An investment fund set up under a United Nations convention for driving transformative climate action in developing countries is keen to participate in projects that promise high impact, its CIO told AsianInvestor.

“Our investments need to have a paradigm shift potential and a climate impact potential.  We are able to have a high-risk appetite, as long we can believe there is also high impact,” Henry Gonzalez, deputy executive director and chief investment officer of the Green Climate Fund.

The Green Climate Fund (GCF), the world’s largest dedicated fund helping developing countries respond to climate change, was established within the framework of the United Nations Framework Convention on Climate Change (UNFCCC).

GCF, which is based in Incheon, South Korea, was established in 2010 by 194 sovereign governments party to the UNFCCC. Its board is independent and guided by the Conference of the Parties (COP) to the convention.

Asia is the fund’s second-largest region of exposure, after Africa.

“About 34% of our portfolio of committed capital has gone to Asia, which includes low- and middle-income countries, Central Asia and the Pacific islands,” said Gonzalez, who is also based in Incheon.

INVESTMENT SUPPORT

Thirty-three countries have pledged to support GCF with $12.8 billion over the next four years.

The GCF board has so far approved about $11.2 billion in investments, while $4.2 billion has been disbursed for various projects.

The climate-focused asset owner’s mandate is to maintain a balance between mitigation and adaptation investments.

“We’ve made some big investments in the whole value chain of energy – renewable energy, energy efficiency, access to energy,” said Gonzalez.

“We also work in transport, mobility, electric vehicles as well as hard-to-abate industries. We are also involved in agriculture and food security and resilient infrastructure.”

INVESTMENT TYPES

The fund’s investments take on all forms – from grants to concessional lending to venture capital and private equity. However, it has not made direct investments as of yet.

“We have 128 accredited entities [ through which we make our investments] ranging from governments, NGOs, multi-lateral development banks to commercial banks, private equity funds, impact investment funds etc.,” said Gonzalez.

One example of an accredited entity is Acumen fund, a New York-based impact investment fund.

The Acumen Fund is an impact investment fund with extensive experience in small and medium-sized enterprises (SMEs) in developing countries, primarily in sub-Saharan Africa and South Asia.

Acumen has a track record of investing in clean energy, agriculture and healthcare.

Another example is Avaana Sustainability Fund, a venture capital fund that invests in early-stage climate technology companies in India.

Gonzalez said that when the fund started operations, the projects GCF invested in came in via accredited entities.The climate finance entity would conduct its own due diligence to see if the investment opportunity passed muster.

“Now we are doing a bit of deal co-origination when we see opportunities,” said Gonzalez.

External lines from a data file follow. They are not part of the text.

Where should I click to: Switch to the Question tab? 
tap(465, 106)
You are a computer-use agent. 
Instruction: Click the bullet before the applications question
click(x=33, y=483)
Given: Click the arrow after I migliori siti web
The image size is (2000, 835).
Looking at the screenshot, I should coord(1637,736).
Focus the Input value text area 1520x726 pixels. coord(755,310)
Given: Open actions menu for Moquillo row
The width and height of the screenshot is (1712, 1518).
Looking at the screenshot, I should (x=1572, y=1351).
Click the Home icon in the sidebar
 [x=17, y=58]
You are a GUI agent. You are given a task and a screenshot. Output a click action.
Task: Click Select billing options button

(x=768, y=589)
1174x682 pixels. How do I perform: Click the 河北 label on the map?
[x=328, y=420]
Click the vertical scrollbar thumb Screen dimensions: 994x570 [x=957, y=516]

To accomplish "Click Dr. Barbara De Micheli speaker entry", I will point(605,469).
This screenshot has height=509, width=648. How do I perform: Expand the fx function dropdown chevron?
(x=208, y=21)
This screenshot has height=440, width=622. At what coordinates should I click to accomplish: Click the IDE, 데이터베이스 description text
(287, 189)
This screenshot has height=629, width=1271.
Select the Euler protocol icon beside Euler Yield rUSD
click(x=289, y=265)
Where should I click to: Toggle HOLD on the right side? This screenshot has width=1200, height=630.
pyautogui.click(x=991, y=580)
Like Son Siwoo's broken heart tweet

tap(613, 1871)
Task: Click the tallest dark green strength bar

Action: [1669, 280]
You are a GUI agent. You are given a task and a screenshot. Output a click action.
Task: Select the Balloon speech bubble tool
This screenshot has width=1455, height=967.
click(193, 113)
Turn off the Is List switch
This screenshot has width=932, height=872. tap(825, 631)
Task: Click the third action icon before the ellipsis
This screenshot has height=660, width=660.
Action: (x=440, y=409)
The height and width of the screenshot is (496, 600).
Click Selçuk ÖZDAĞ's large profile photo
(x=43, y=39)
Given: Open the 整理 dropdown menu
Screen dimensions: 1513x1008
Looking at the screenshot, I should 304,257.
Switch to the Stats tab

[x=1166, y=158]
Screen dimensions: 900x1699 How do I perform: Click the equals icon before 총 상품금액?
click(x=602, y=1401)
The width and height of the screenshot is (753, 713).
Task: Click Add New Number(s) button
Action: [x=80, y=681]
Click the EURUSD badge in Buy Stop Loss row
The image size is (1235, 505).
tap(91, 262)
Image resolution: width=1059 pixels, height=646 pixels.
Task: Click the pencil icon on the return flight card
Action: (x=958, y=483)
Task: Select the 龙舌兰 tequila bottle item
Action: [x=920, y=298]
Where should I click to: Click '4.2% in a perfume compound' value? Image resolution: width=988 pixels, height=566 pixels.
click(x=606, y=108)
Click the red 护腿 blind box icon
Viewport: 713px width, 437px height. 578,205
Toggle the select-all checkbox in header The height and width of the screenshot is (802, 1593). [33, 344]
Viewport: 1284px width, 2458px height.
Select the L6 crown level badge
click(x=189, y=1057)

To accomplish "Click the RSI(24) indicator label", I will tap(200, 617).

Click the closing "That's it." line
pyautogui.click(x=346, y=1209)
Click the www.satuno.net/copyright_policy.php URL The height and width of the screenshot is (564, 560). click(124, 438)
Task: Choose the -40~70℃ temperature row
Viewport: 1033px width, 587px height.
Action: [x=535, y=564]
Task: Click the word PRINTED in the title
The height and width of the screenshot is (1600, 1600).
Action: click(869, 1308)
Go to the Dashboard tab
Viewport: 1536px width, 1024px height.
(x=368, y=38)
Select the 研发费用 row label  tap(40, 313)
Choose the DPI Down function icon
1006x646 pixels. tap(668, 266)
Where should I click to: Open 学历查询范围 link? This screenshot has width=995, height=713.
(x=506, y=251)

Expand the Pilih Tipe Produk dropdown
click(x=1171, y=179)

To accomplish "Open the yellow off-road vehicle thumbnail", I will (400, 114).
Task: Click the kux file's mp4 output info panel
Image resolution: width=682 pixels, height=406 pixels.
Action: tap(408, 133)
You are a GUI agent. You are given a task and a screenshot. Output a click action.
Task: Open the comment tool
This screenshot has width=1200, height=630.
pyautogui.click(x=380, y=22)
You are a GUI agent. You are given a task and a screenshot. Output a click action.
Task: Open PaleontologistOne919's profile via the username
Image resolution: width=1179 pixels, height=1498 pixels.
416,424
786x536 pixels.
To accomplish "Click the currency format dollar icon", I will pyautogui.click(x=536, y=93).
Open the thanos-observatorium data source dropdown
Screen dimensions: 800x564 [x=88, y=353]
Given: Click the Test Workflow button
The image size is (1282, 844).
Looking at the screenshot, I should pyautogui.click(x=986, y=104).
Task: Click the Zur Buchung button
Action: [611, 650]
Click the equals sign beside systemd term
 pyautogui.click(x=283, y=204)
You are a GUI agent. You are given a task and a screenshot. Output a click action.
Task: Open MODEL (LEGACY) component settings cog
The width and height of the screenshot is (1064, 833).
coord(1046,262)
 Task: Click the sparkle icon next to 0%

“We are trying to bring different players together in order for us to facilitate transactions that are at the frontiers of innovation and technology.”

Gonzalez said the fund believes in the possibility of bringing together different capital stacks to catalyse investments.

“We want to bring together philanthropic, public and private capital. These three capital providers are able to de-risk opportunities to crowd in other investors,” he said.

GCF believes in the possibility of bringing together different capital stacks to catalyse investments. Image credit: Shutterstock

BLENDED FINANCING 

Gonzalez also noted the growing demand for blended finance opportunities among investors in the region, although growth has been hampered by various issues.

One of the big obstacles to blended financing, and impact investing more broadly, is that  both of these are considered very niche, and outside of mainstream finance.

“The Green Climate Fund is a great example of blended finance, because we are impact driven, are flexible on the financial instrument we use, and we are long-term oriented,” said Gonzalez.

“We test proofs of principle and test project models that can later be scaled up by mainstream finance,” he said, adding that the fund focuses mainly on helping countries meet their Paris agreement targets.

The Paris Agreement seeks to strengthen the global response to climate change.

One of the key objectives is that countries commit to substantially reducing global greenhouse gas emissions to hold global temperature increase to well below 2°C above pre-industrial levels and pursue efforts to limit it to 1.5°C above pre-industrial levels.

“We also have to be careful not to distort financial markets because if we bring free or concessionary capital to an area where there is already enough commercial capital, we distort that market.

“So we work in markets and areas that are not yet attracting capital flows, and where blended finance can play that de-risking and crowding-in role,” he added.